The Army Training Centres (Zentren des Heeres), together with the Army Training Schools (Schulen des Heeres), form the training establishments of the German Army within the Bundeswehr. They are subordinated to the German Army Office (Heeresamt). Several are not (exclusively) charged with training, but are also support establishments that, e. g. are responsible for Army logistics or the maintenance and operations of training facilities, including the military training areas. The distinction between training centres and schools or arms schools in the Army is sometimes blurred. For example, many centres that are charged with basic and continuation training for an arm or service are run by a general who is the head of arm, such as the General of the Armoured Corps (General der Panzertruppen).

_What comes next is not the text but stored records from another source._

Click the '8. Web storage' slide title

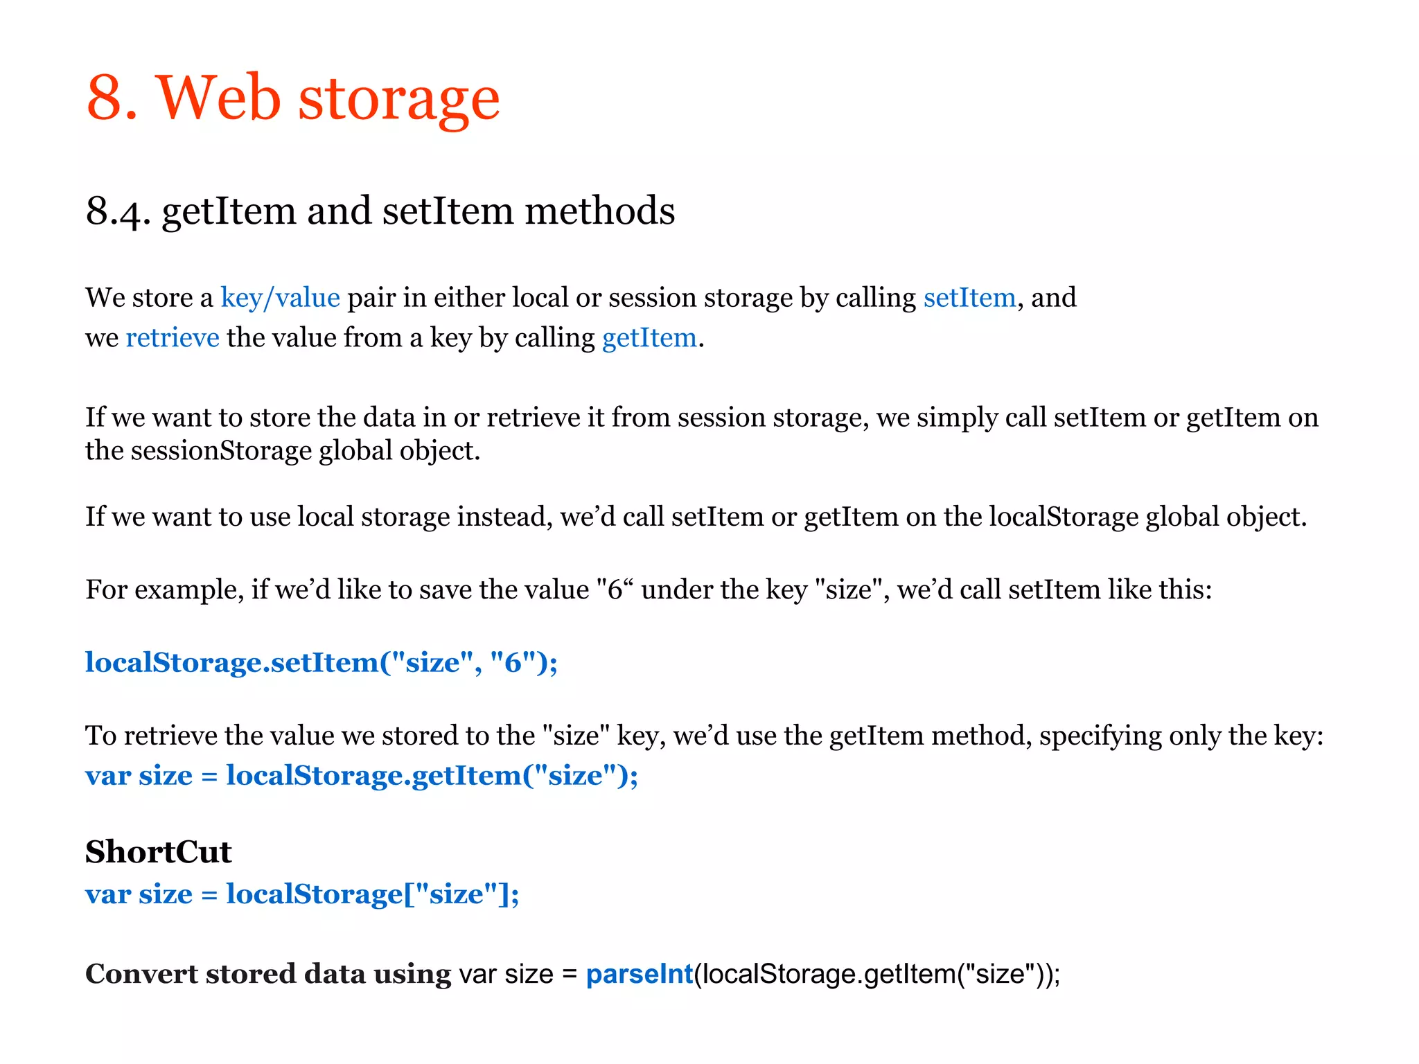293,98
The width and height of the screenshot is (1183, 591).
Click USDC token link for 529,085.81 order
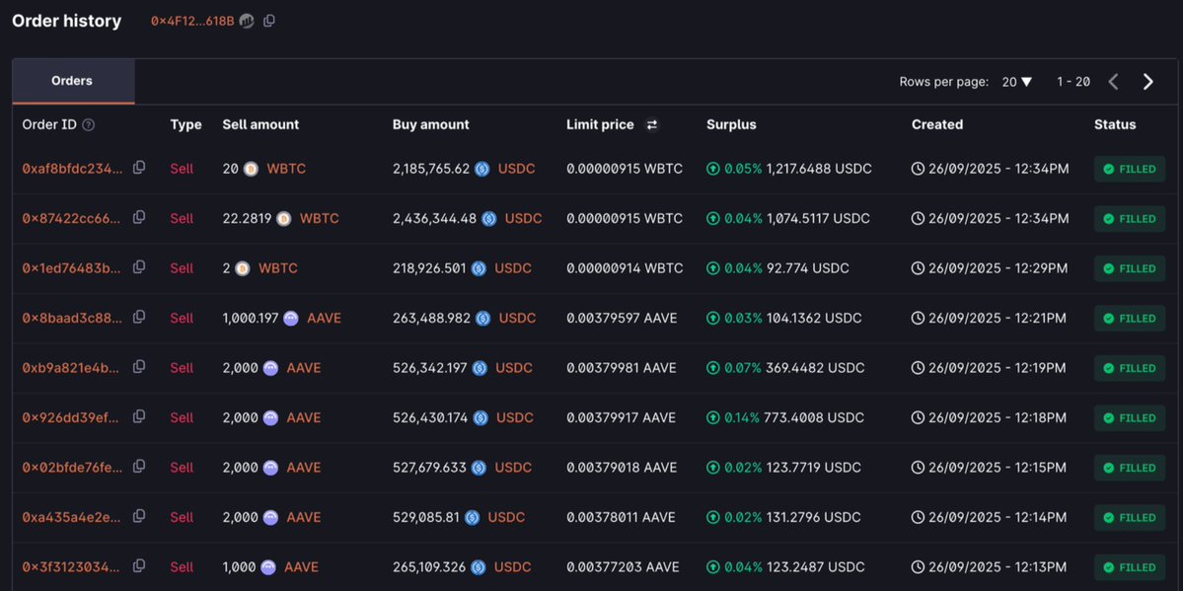pos(506,517)
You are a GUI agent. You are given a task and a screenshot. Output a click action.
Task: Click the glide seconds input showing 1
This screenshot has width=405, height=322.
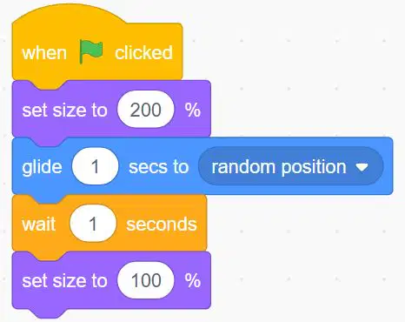click(x=95, y=166)
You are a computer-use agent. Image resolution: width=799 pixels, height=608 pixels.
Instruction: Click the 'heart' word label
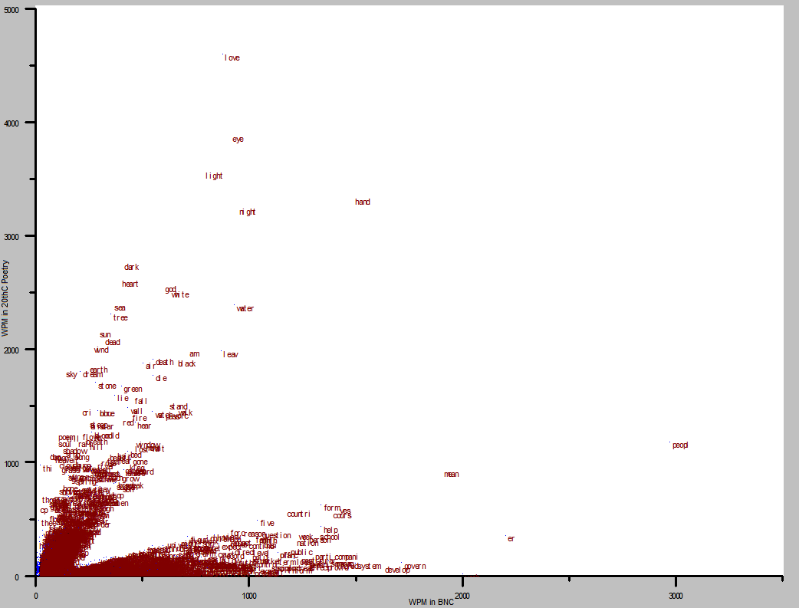point(130,284)
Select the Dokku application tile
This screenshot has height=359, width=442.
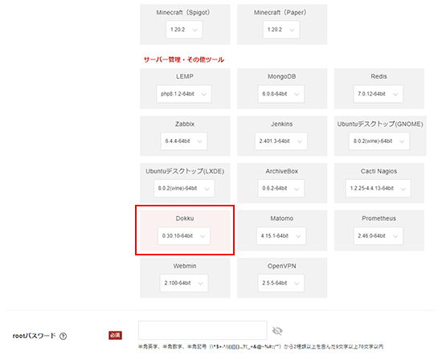[185, 230]
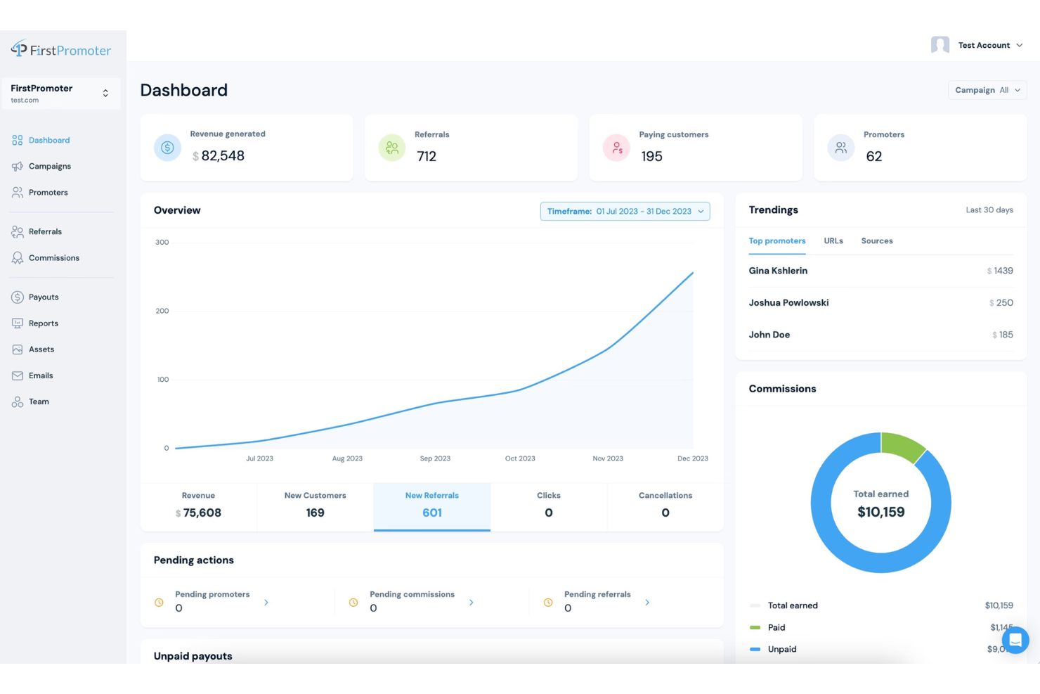
Task: Open the Test Account menu
Action: pyautogui.click(x=984, y=45)
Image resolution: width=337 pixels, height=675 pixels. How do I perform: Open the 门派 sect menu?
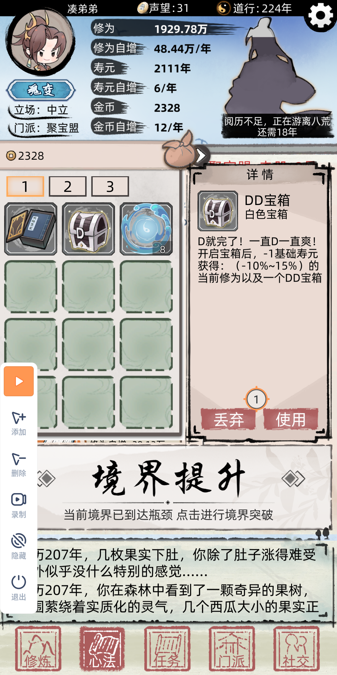(232, 649)
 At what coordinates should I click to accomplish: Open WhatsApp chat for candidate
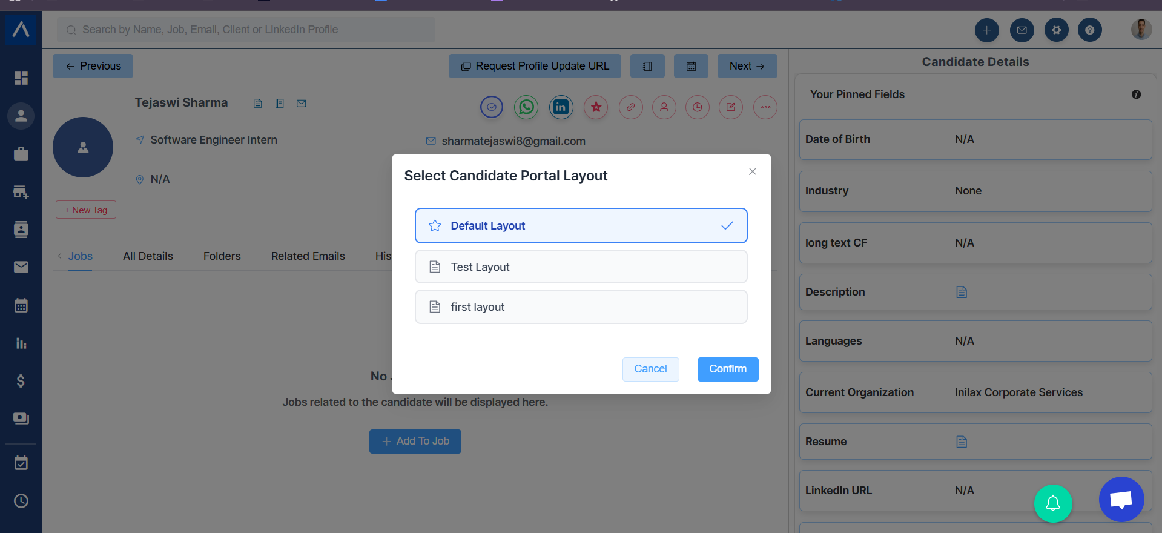pos(526,107)
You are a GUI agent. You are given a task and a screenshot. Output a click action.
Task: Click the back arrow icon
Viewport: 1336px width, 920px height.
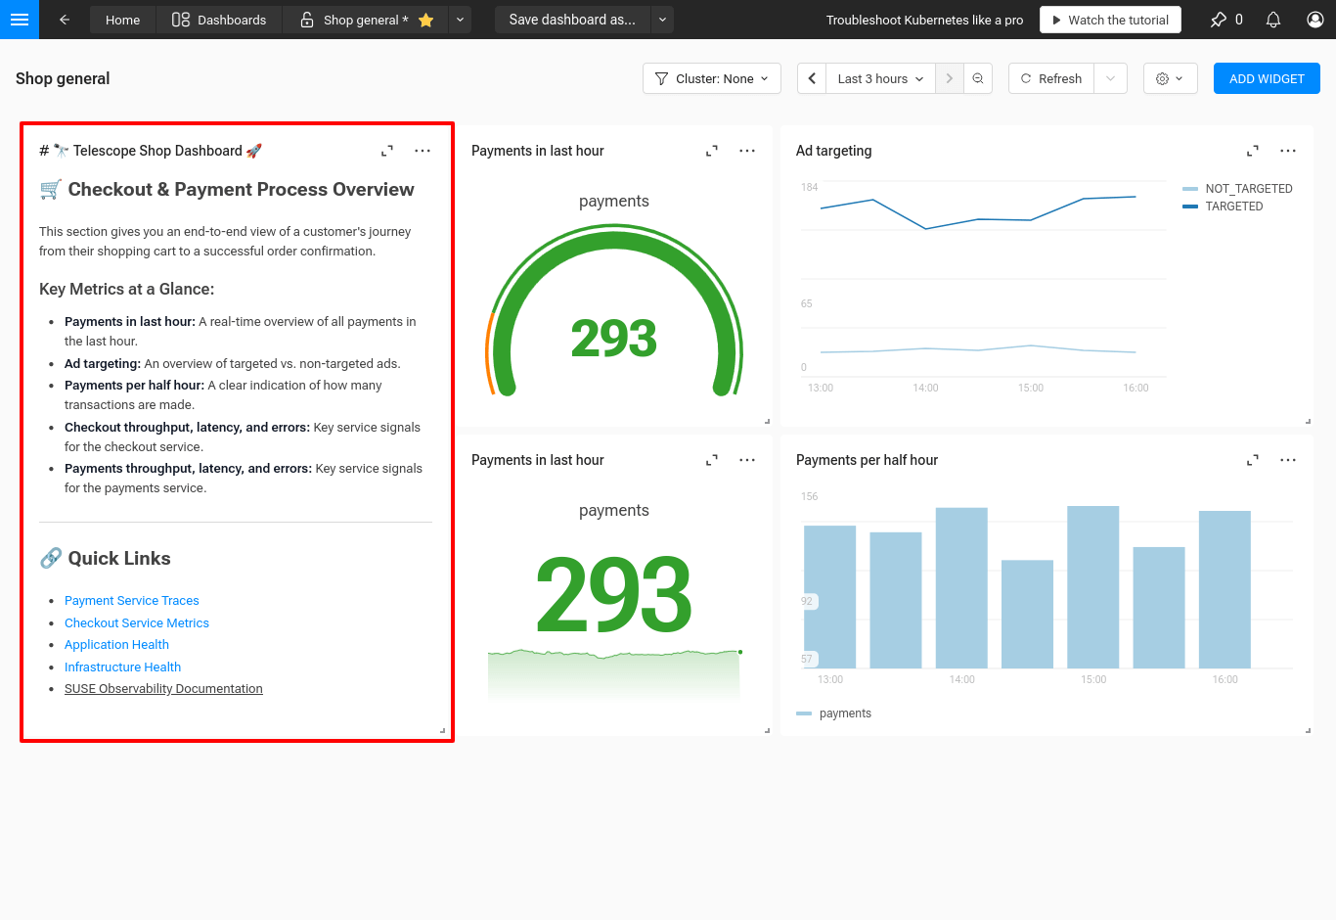(65, 20)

The individual Army Training Centres are:
- Special Operations Training Centre (Ausbildungszentrum Spezielle Operationen) at Pfullendorf
- Munster Training Centre (Ausbildungszentrum Munster) at Munster
  - Army Reconnaissance Training Centre (Ausbildungszentrum Heeresaufklärungstruppe) at Munster
  - Army Air Defence Training Centre (Ausbildungszentrum Heeresflugabwehrtruppe) at Munster, Rendsburg
    - Munster Officer Training Battalion (Offizieranwärterbataillon Munster)
  - Armoured Corps Training Centre (Ausbildungszentrum Panzertruppen) at Munster
- Army Combat Simulation Centre (Gefechtssimulationszentrum Heer) at Wildflecken
- Army Combat Training Centre (Gefechtsübungszentrum Heer) at Letzlingen
- Army Tactics Centre (Taktikzentrum des Heeres) at Dresden (attached to the Army Officer Training School or Offizierschule des Heeres)

== Former training centres ==
- The Bundeswehr Military Intelligence Centre (Feldnachrichtenzentrum der Bundeswehr) was a training establishment and provider of troops for military intelligence units. Since 2007 it has been incorporated into the Army Reconnaissance Training Centre (Ausbildungszentrum Heeresaufklärungstruppe)
- Army Logistics Centre (Logistikzentrum des Heeres), Bad Neuenahr was incorporated in 2008 as Department V within the German Army Office.